There’s been a lot of buzz about a passwordless future lately, and it can’t come soon enough. Currently, cybercriminals have access to billions of compromised credentials on the dark web. And at this point, it’s safe to say that few of us haven’t had our passwords stolen in one data breach or another.
To solve this problem, the cybersecurity industry is making steady inroads toward passwordless authentication. Among those leading the charge is the FIDO (“Fast IDentity Online”) Alliance, which has been working on developing passwordless authentication standards. More recently, Apple announced its own passwordless authentication using passkeys, with Google not far behind.
Digital Shadows researchers have found 6.7 billion unique logins—combinations of usernames and passwords—on the dark web. This treasure trove of logins puts a lot of consumers at risk, especially considering how many people reuse their passwords. That’s why adopting passkey-based authentication is likely to become a fast-growing trend.
Let’s dive into what a passkey is and how it’s different from a password.
Want to learn more about using Dashlane Password Manager at home or at work?
Check out our personal password manager plans or get started with a free business trial.
What is a passkey?
Simply put, a passkey is a passwordless login. This new standard uses public-key cryptography to authenticate your access to websites and apps. Instead of you having to create a password for your account, you enable an “authenticator” to generate a passkey—a pair of related cryptographic keys. The authenticator can be your smartphone, another mobile device, or a password manager that supports passkeys.
The authenticator still requires some form of user verification. This could be through entering a master password or biometrics (Face ID or Touch ID), which adds both security and convenience. With biometric identification, you don’t have to remember a password for your authenticator. Biometrics are also more secure and convenient for users than entering a device or app password.
Your passkeys are stored securely in a vault, such as your device’s keychain or your password manager. Since they can sync across devices, they’re seamless and convenient to use, and the overall user experience with passkeys is an improvement over passwords.
How do passkeys work?
Your authenticator generates public and private keys during account registration or when you enable passkeys on accounts that support them. The service provider or website and your authenticator communicate directly by exchanging the keys.
The public key, which is sent to the web server for storage, has no value to a cyberattacker. Think of it as your username—it can’t do much without your password.
On the other hand, the private key must stay secret and is only stored on your device. When you try to log in, the server sends a challenge to the authenticator (some random data to prove you’re the one logging in). The private key solves the challenge and sends the response back, essentially “signing” that data with the private key.

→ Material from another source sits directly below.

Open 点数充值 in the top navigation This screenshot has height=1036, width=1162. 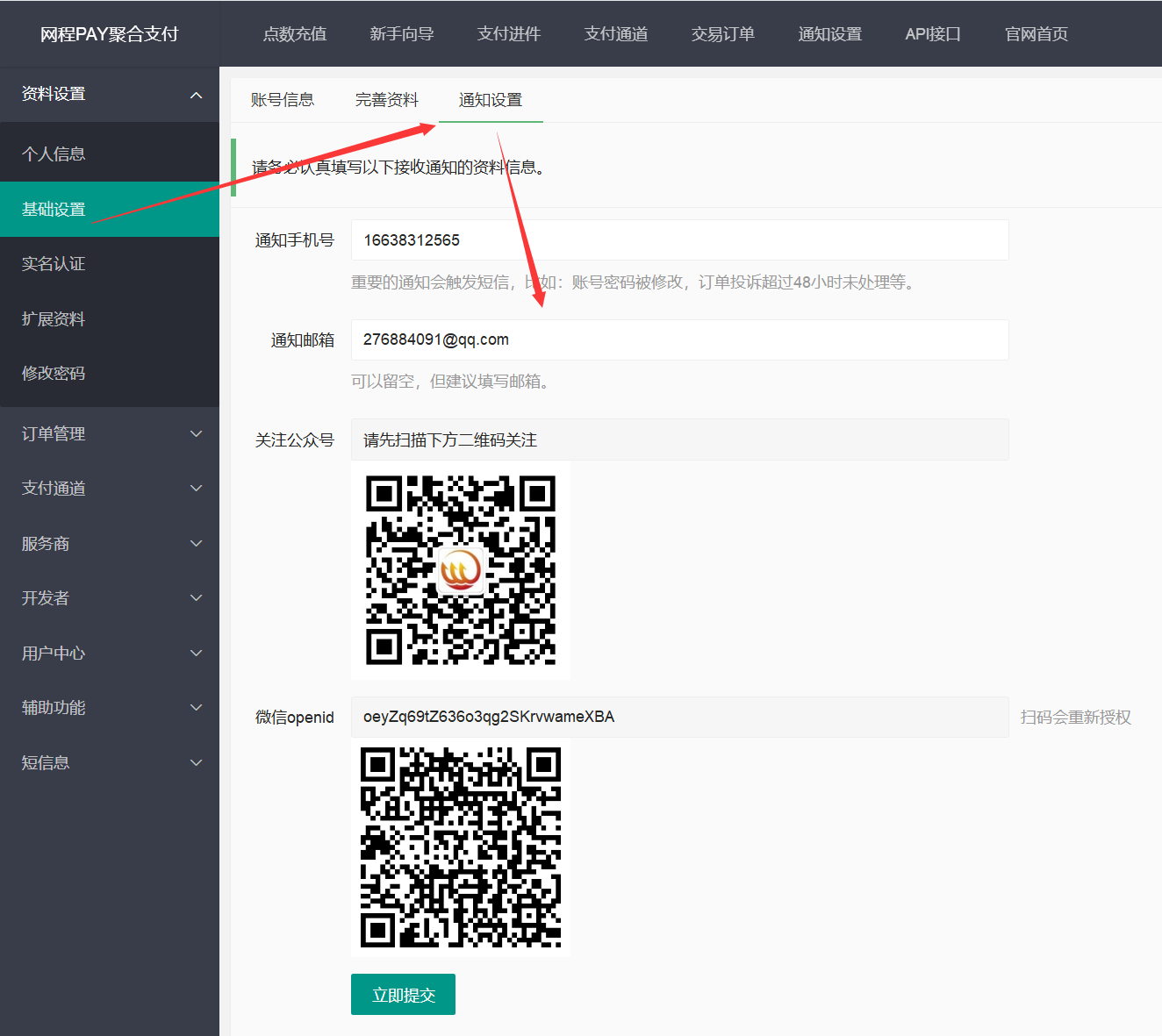[294, 34]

The keys are mathematically related, which means that when the signed data is returned to the server, the server can verify it with the public key—but it doesn’t actually need to know what the key is to validate it.
Passkeys vs. passwords
In the process described above, no secrets are exchanged between the server and your authenticator. This is different from password-based authentication, where information about the secret password is exchanged to verify the password’s accuracy. And since they’re based on public-key cryptography, passkeys don’t rely on storing shared secrets on a server either.

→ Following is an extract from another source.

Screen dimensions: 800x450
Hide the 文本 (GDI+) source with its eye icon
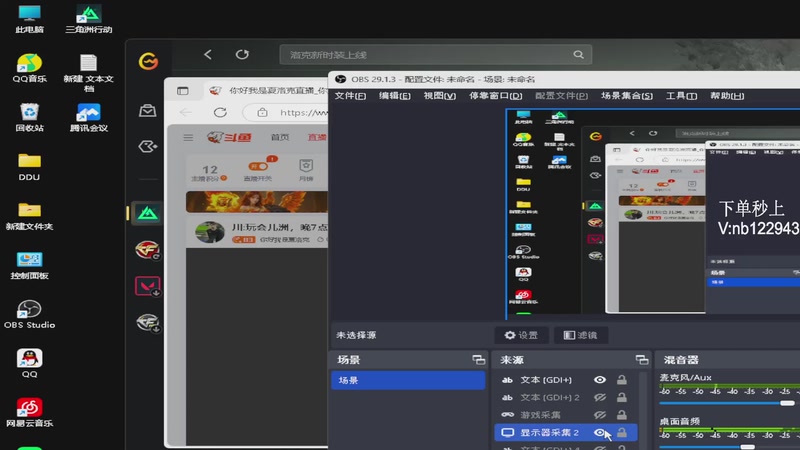[x=600, y=380]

These are just two reasons why passkeys are more secure than passwords. While no authentication method is completely foolproof, several other factors make passkeys more secure than passwords:
- They can’t be guessed or reused.
- They’re phishing-resistant. Because passkeys are unique to the app or website they’re created for, a malicious actor can’t trick you into using the passkey on a look-alike or fraudulent site.
- Since they’re only stored on your device, cybercriminals can’t steal your passkeys by hacking into the provider’s server or database.

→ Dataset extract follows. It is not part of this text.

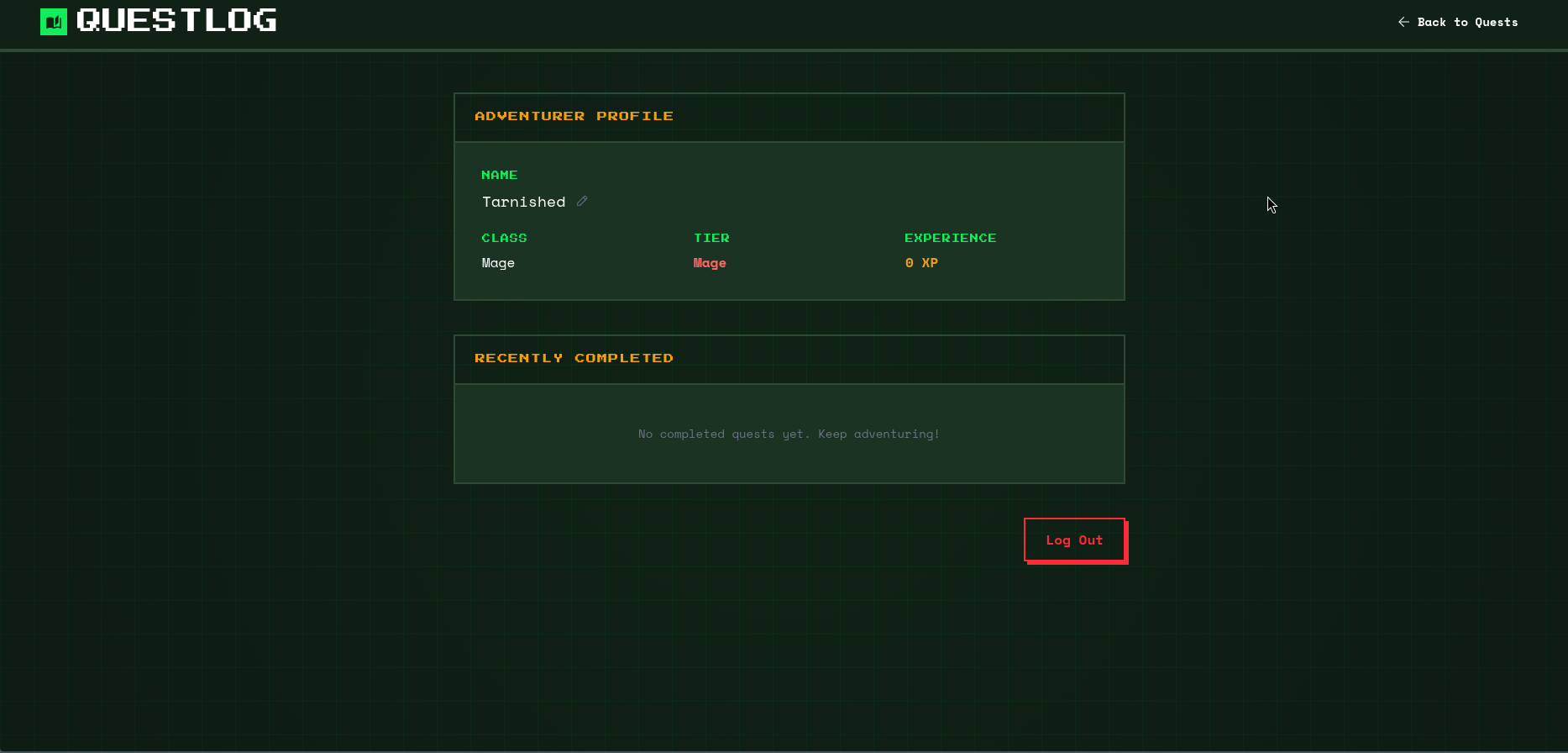1568x753 pixels.
Task: Click the left arrow icon beside Back to Quests
Action: point(1403,22)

Will passkeys replace passwords?
It will likely take a few years, but passkeys are expected to eventually replace passwords. Currently, only a few websites support passkeys, including PayPal, eBay, Microsoft, and Best Buy.
The FIDO Alliance has been working on passwordless authentication standards for some time. The most important development, however, came recently when the technology consortium announced it had proposed a method to store cryptographic keys so they can sync between devices. (In fact, FIDO calls passkeys multi-device FIDO credentials.) This paves the way for the wider adoption of passkeys.
When adoption goes mainstream, passkeys will bring a major shift in how you log in to your accounts—and a giant step toward keeping your data private.
Recently, Dashlane launched integrated passkey support, becoming the first in the industry to offer an in-browser passkey solution. This is a natural step toward further simplifying security for businesses and their people.
You’ll be able to log in across websites seamlessly with your Dashlane app, store your passkeys in Dashlane, and automatically log in to your accounts. And thanks to our patented zero-knowledge architecture, you benefit from yet another security layer because no one except you can access your logins (not even us).